Stored items:
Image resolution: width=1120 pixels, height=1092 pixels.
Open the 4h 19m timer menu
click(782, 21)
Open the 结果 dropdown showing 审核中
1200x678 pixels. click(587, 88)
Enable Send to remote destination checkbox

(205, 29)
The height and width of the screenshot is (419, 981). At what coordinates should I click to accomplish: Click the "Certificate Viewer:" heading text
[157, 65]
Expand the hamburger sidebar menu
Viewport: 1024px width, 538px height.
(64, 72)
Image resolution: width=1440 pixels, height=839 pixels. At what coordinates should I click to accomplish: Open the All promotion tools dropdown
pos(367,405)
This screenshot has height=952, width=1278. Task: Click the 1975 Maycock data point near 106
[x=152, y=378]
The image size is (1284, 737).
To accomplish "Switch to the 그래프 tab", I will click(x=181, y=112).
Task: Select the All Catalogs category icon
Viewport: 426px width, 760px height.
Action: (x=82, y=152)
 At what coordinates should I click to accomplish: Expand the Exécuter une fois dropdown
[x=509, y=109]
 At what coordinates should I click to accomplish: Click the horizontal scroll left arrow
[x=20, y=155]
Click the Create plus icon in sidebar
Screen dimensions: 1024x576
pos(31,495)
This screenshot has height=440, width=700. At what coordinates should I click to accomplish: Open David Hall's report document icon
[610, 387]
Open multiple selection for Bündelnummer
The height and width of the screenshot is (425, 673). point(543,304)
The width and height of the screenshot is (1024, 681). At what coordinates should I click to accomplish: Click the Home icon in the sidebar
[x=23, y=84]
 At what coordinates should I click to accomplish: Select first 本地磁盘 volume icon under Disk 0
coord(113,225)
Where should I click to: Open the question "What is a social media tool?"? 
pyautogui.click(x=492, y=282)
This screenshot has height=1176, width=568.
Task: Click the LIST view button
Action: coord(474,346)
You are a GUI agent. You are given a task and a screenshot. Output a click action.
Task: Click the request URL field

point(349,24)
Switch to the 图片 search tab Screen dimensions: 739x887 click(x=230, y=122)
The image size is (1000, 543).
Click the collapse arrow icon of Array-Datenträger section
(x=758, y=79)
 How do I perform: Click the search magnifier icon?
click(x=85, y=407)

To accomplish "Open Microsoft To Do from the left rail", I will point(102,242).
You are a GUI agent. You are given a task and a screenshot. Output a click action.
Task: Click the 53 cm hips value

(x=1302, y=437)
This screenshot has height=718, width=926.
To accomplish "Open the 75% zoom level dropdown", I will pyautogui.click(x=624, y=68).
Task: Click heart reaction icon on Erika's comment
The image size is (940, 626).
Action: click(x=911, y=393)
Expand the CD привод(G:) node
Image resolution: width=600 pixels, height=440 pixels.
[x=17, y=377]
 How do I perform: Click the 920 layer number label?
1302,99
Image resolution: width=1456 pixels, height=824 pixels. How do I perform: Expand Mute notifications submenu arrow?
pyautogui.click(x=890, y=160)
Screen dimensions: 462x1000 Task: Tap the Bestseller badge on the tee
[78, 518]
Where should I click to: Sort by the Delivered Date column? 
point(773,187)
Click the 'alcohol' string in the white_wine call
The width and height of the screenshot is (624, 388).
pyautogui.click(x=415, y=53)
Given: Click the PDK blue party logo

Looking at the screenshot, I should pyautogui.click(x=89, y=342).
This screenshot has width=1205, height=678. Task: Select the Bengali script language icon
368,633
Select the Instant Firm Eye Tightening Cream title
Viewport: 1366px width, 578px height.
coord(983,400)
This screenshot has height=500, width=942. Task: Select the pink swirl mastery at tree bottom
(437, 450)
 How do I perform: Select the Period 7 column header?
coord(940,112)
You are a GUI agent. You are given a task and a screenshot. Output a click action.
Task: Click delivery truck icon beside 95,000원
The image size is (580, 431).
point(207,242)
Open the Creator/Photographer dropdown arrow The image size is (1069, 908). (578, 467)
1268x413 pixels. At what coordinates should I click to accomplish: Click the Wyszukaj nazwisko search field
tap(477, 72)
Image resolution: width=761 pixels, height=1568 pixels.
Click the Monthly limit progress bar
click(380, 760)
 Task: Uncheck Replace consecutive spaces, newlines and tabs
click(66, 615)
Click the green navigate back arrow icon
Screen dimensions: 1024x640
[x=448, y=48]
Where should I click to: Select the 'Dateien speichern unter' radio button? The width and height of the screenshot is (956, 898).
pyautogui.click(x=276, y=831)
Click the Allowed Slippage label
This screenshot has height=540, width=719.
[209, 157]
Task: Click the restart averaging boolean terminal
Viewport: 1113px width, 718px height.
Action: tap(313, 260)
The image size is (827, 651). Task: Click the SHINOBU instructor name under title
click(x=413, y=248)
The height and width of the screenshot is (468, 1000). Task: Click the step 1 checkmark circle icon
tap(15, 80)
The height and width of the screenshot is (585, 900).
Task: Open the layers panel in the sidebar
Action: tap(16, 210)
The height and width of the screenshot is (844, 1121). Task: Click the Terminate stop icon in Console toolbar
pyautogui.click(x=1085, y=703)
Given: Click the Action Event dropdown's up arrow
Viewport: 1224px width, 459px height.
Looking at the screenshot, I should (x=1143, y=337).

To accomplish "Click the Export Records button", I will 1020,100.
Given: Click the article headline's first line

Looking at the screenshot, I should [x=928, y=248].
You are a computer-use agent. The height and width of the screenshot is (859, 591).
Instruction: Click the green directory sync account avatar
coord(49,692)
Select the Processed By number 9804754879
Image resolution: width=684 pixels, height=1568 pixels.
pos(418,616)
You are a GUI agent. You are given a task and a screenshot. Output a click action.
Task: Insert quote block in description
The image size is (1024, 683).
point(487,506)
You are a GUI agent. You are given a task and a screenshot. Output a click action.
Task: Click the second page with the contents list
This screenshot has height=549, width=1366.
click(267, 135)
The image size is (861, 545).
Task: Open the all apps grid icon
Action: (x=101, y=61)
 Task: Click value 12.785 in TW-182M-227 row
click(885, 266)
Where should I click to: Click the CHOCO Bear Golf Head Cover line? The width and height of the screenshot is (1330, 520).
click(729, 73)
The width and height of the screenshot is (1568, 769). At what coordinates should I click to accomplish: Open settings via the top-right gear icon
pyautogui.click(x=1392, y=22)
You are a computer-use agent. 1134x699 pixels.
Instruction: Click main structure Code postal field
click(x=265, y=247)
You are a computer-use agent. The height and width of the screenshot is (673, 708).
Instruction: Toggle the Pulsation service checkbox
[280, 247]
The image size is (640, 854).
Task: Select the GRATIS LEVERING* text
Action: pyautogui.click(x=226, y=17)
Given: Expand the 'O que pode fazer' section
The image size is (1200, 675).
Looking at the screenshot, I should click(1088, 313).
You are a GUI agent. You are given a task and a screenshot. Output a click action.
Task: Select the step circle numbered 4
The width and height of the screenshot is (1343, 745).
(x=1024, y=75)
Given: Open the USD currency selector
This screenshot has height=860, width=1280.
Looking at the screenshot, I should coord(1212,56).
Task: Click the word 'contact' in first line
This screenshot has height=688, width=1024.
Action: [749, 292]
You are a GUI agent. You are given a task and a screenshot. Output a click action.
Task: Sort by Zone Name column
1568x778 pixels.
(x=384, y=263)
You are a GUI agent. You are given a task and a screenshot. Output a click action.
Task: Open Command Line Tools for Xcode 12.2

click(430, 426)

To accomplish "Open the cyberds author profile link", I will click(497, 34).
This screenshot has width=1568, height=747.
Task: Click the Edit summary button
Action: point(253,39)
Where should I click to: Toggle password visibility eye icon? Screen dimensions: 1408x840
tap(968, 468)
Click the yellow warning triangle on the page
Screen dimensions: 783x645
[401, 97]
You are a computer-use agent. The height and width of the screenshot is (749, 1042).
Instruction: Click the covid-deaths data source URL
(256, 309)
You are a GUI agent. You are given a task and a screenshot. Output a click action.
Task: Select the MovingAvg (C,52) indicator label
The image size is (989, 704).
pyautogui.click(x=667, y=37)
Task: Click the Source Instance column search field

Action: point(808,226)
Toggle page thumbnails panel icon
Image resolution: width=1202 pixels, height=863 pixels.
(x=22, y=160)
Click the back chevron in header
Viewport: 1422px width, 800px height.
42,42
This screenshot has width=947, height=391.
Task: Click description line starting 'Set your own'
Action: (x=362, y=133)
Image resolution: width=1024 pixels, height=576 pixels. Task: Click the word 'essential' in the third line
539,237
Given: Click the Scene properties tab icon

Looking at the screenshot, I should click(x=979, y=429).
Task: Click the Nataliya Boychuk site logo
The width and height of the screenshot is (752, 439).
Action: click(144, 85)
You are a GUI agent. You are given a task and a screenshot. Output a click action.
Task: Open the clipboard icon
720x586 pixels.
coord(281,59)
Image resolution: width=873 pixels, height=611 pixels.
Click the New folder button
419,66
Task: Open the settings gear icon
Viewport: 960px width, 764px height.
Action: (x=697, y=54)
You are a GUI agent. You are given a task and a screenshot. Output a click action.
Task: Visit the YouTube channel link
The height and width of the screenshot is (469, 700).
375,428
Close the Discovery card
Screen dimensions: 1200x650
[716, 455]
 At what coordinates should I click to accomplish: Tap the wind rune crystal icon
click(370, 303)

Task instructions:
Read the data above and pull out each line that holds the string "Switch".

Response to this exercise:
To accomplish "Switch to the 그래프 tab", I will click(x=181, y=112).
Switch to the 图片 search tab Screen dimensions: 739x887 click(x=230, y=122)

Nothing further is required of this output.